◆ **Some records**:
-- BEGIN --
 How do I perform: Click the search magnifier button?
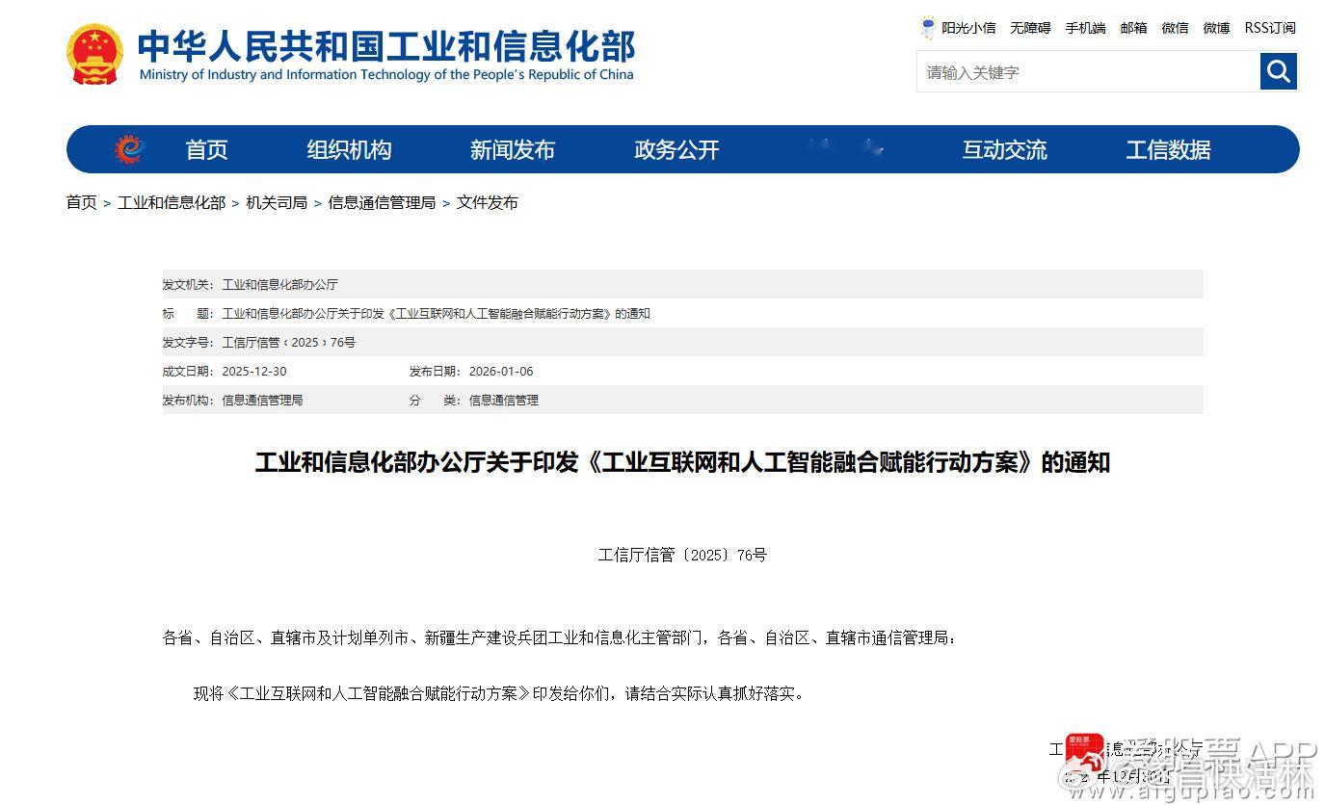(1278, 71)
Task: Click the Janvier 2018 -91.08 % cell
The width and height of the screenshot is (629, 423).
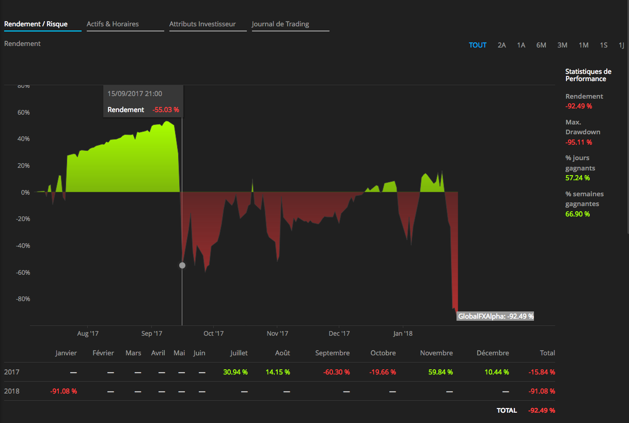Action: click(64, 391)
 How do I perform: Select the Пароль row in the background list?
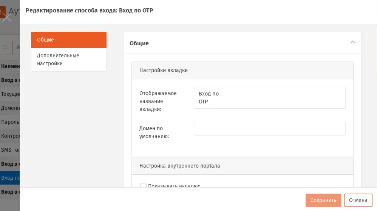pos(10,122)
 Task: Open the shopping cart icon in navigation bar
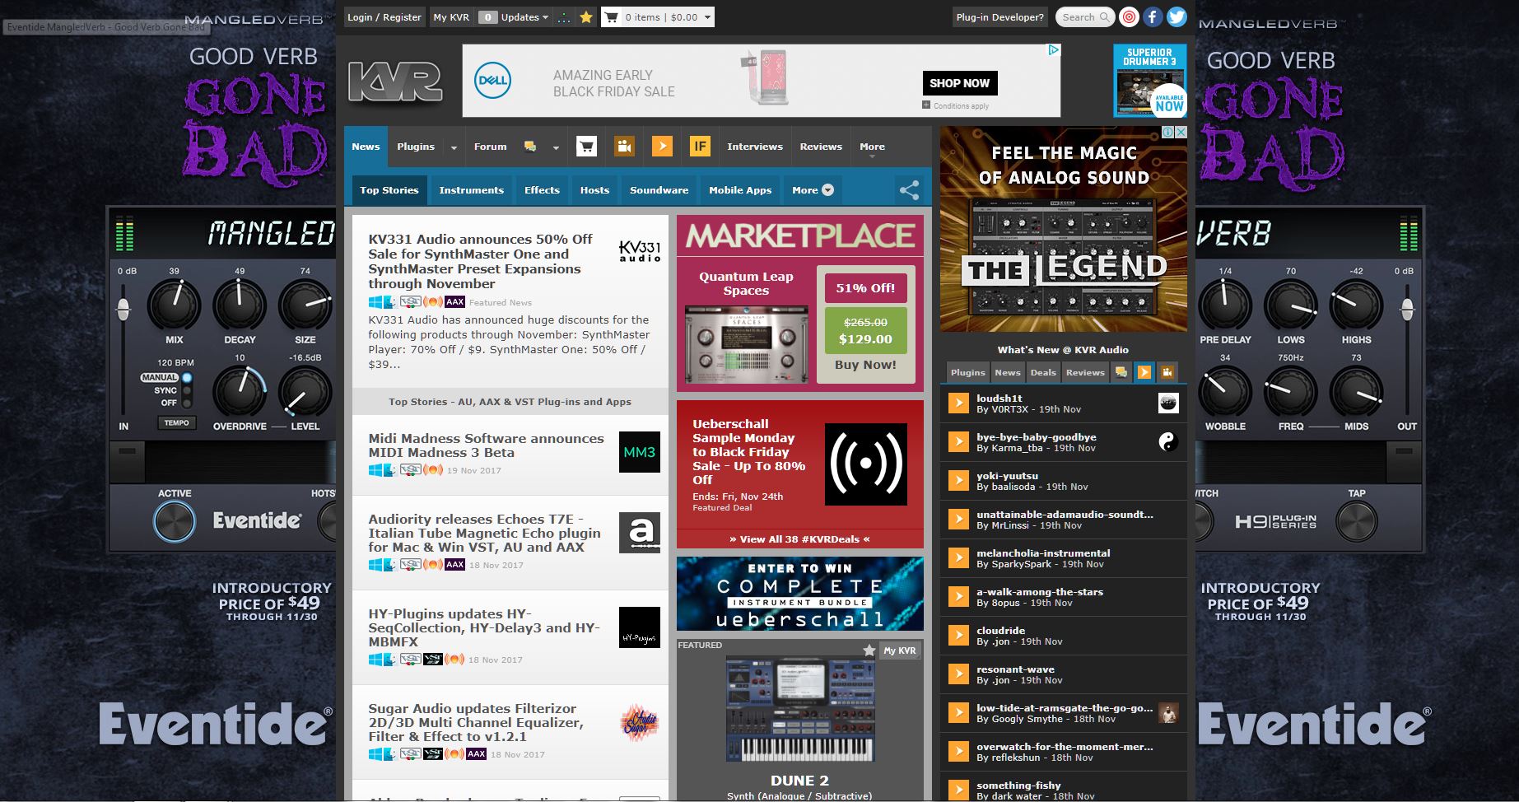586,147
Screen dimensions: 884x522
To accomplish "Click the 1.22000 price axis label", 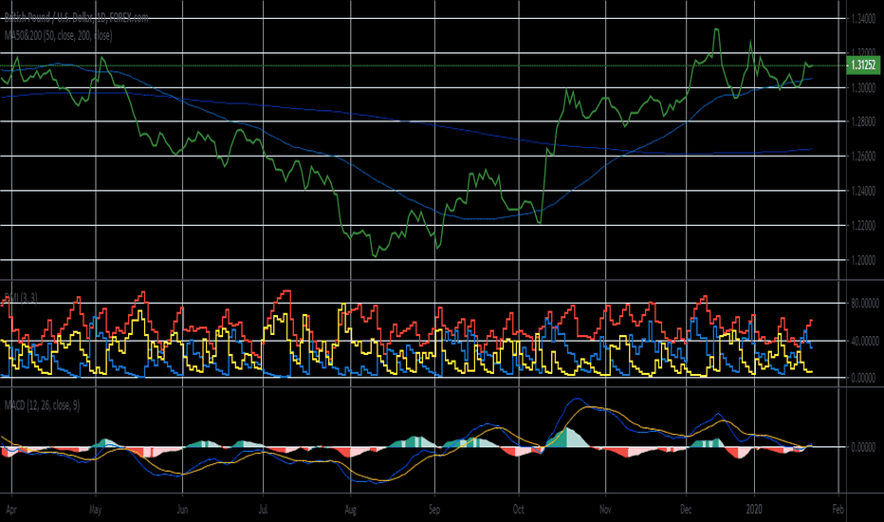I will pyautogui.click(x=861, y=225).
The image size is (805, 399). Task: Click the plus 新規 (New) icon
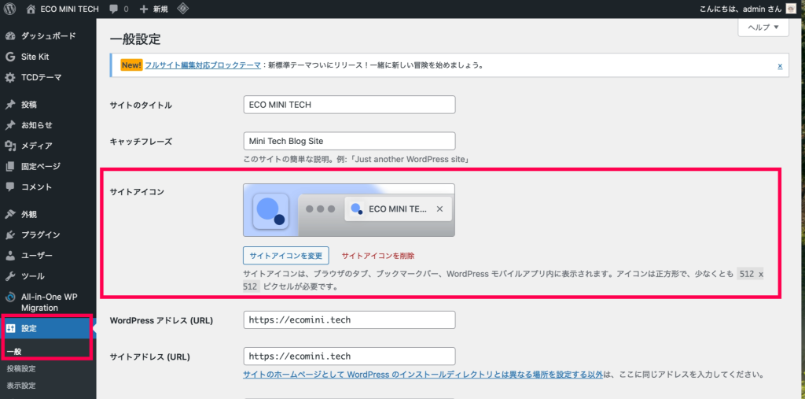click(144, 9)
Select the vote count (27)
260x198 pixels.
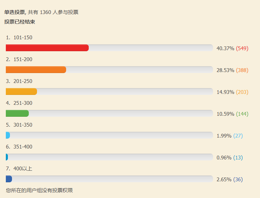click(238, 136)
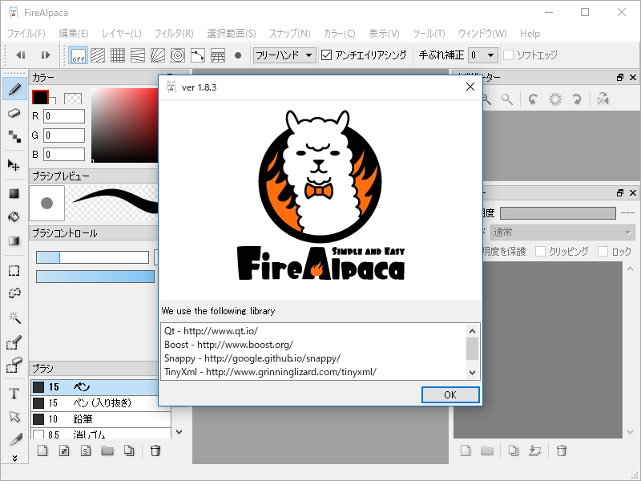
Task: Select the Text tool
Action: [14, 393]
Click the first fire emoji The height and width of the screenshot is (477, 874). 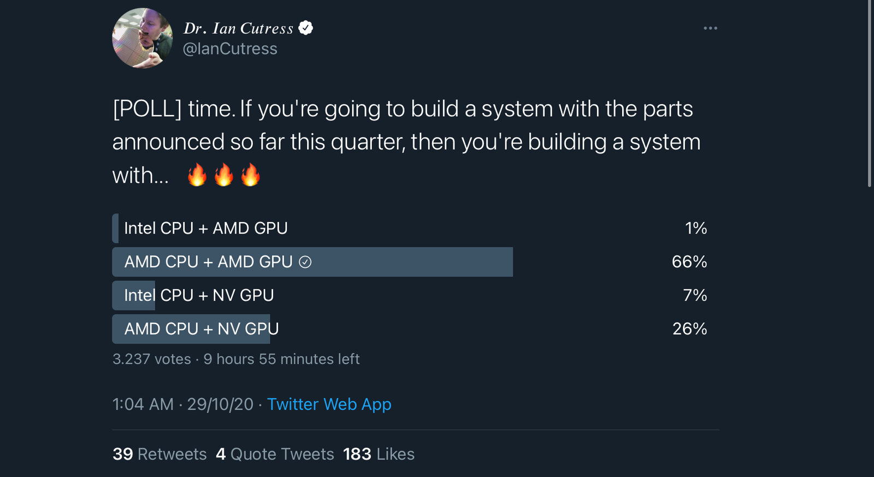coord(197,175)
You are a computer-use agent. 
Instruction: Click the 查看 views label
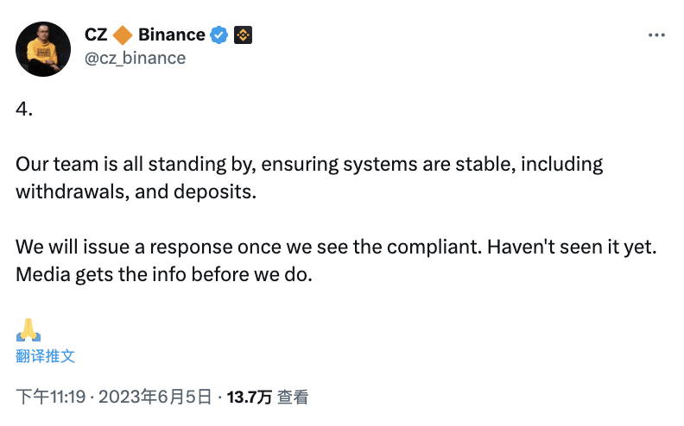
-- END --
◆ **Given task**: Copy the records from their first line through the line that contains "Action: click(64, 391)", keeping both ends and leaving out the pictures.

◆ **Result of the exercise**:
 How do I perform: Click the search magnifier button?
(1278, 71)
Task: Click the Janvier 2018 -91.08 % cell
The width and height of the screenshot is (629, 423).
Action: click(64, 391)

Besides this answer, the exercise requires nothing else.